Windl, Ulrich wrote:
Hi!
Im trying to convert out rencreplc configurtation using plain authentication over TLS to external authentication using a user certificate.
It almost works, but slapd is reporting connection_read(11): TLS accept failure error=-1 id=1002, closing and conn=1002 fd=11 closed (TLS negotiation failure) while I can connect using the certificate and peer with openssl s_client
Run slapd with debug output, -d -1.
Openssl reports:
Nothing relevant.
Somehow I suspect that the certificate being a user certificate (DN mapped to a user entry) is not acceptable in syncrepls tls_cert; can anybody confirm?
No. Any certificate can be used, and if it is signed by a trusted CA then it is valid regardless of DN mapping.
The problem is that Id like to trust a user certificate more than a host certificate for replication.
And if Id use a host certificate, how could I authenticate the user being used to get the changes?

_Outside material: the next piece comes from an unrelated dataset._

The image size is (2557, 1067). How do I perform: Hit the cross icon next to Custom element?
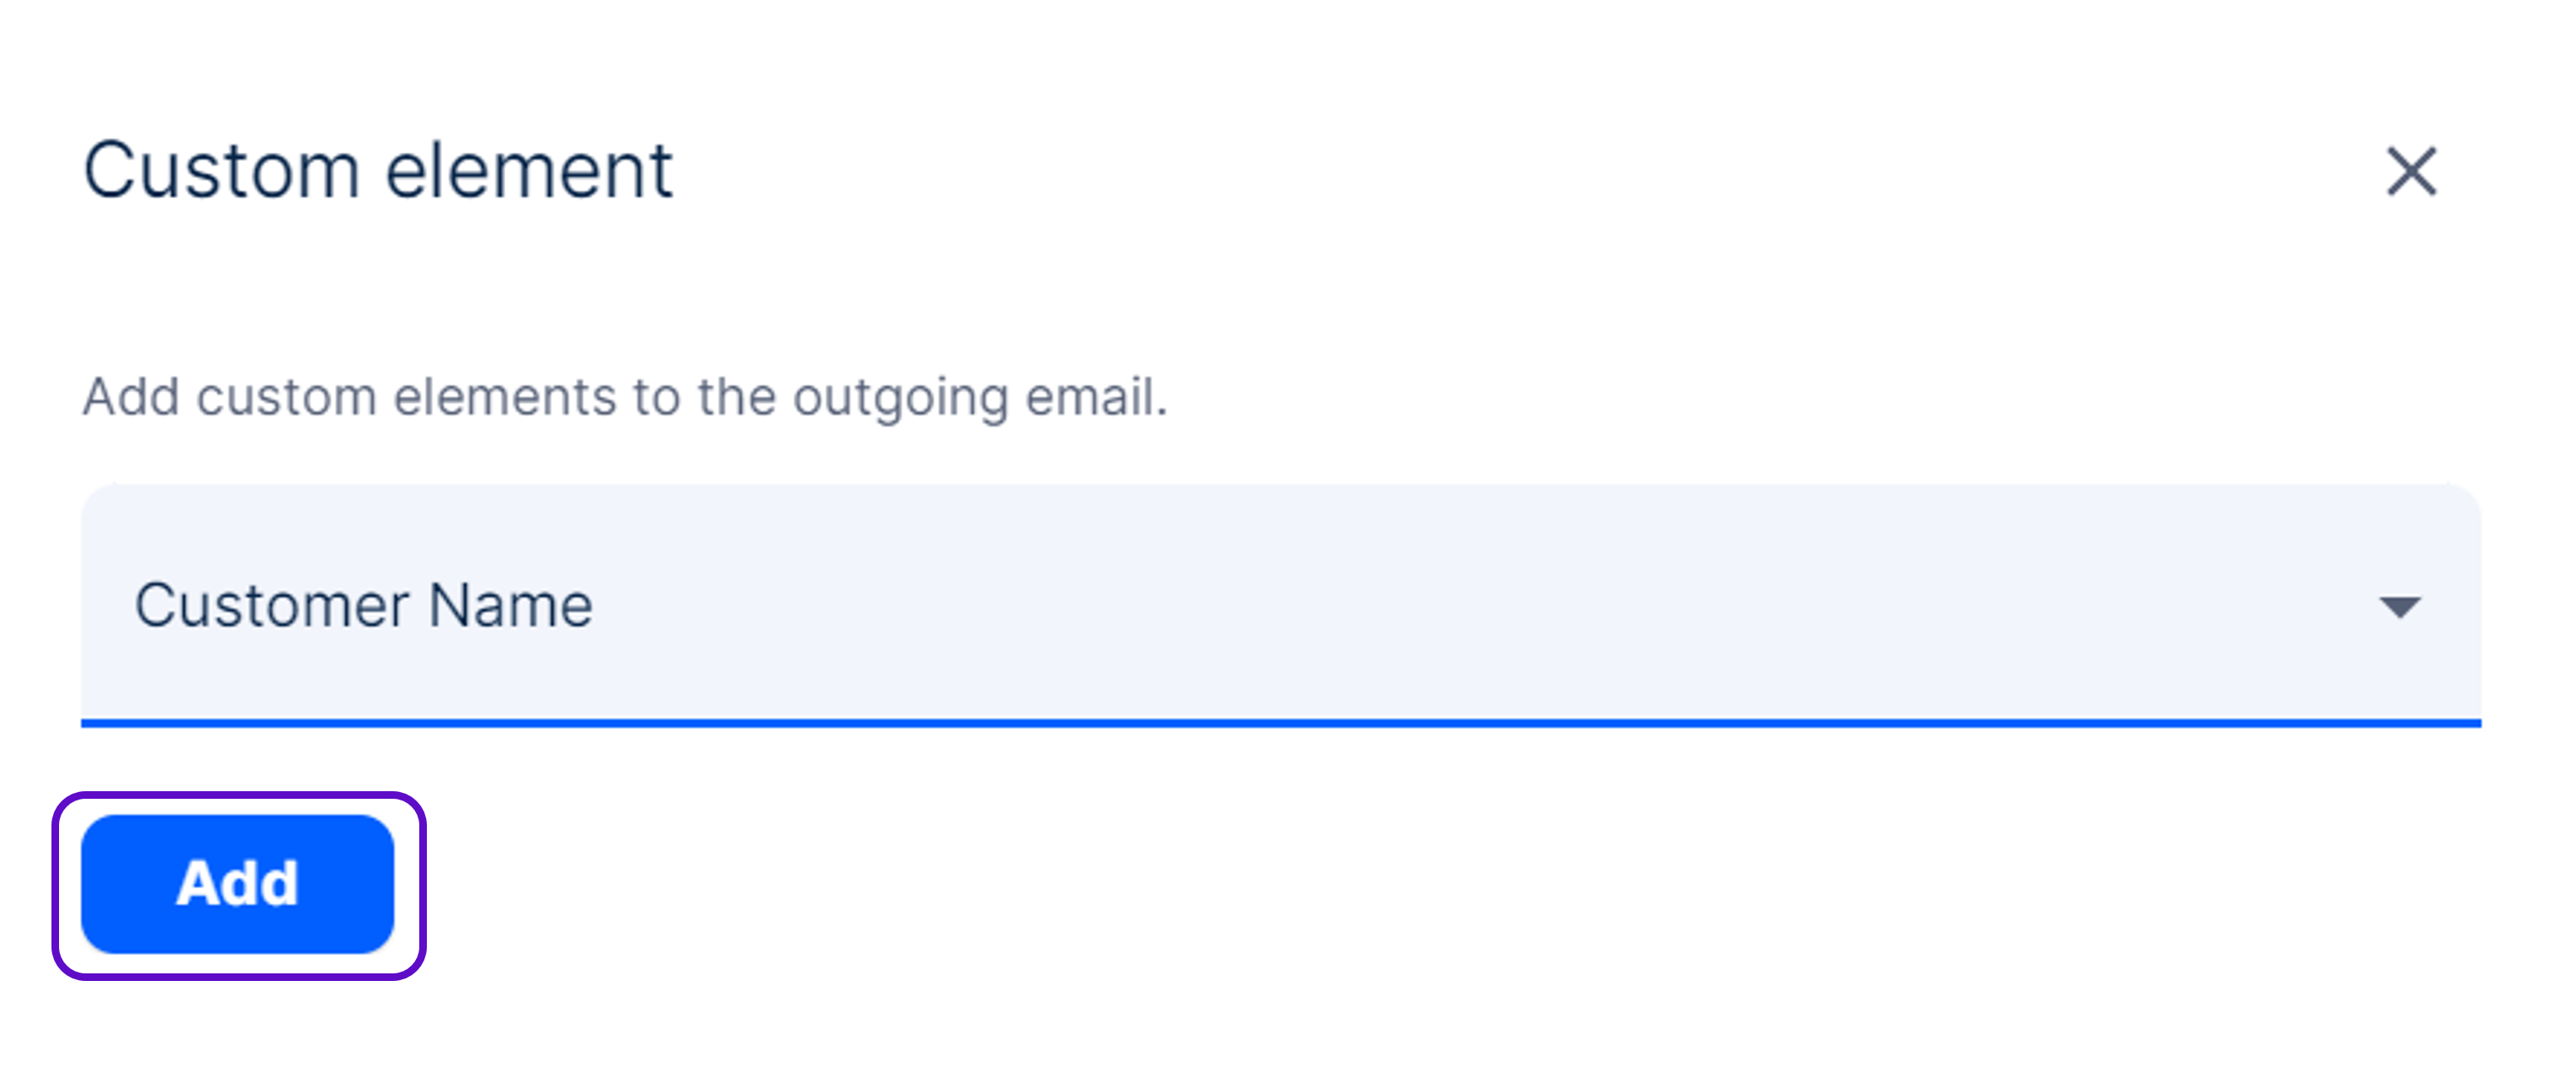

I looked a lot around using popular search engines, but could not find a useful example that is complete enough.
Let me remark at this point that the description of tls_reqsan is quite poor in {SLAPD-CONFIG(5); it was not obvious to me that i9s is about Subject Alternate Name.
sAN is the well known abbreviation of Subject Alternative Name. This is standard X.509 terminology.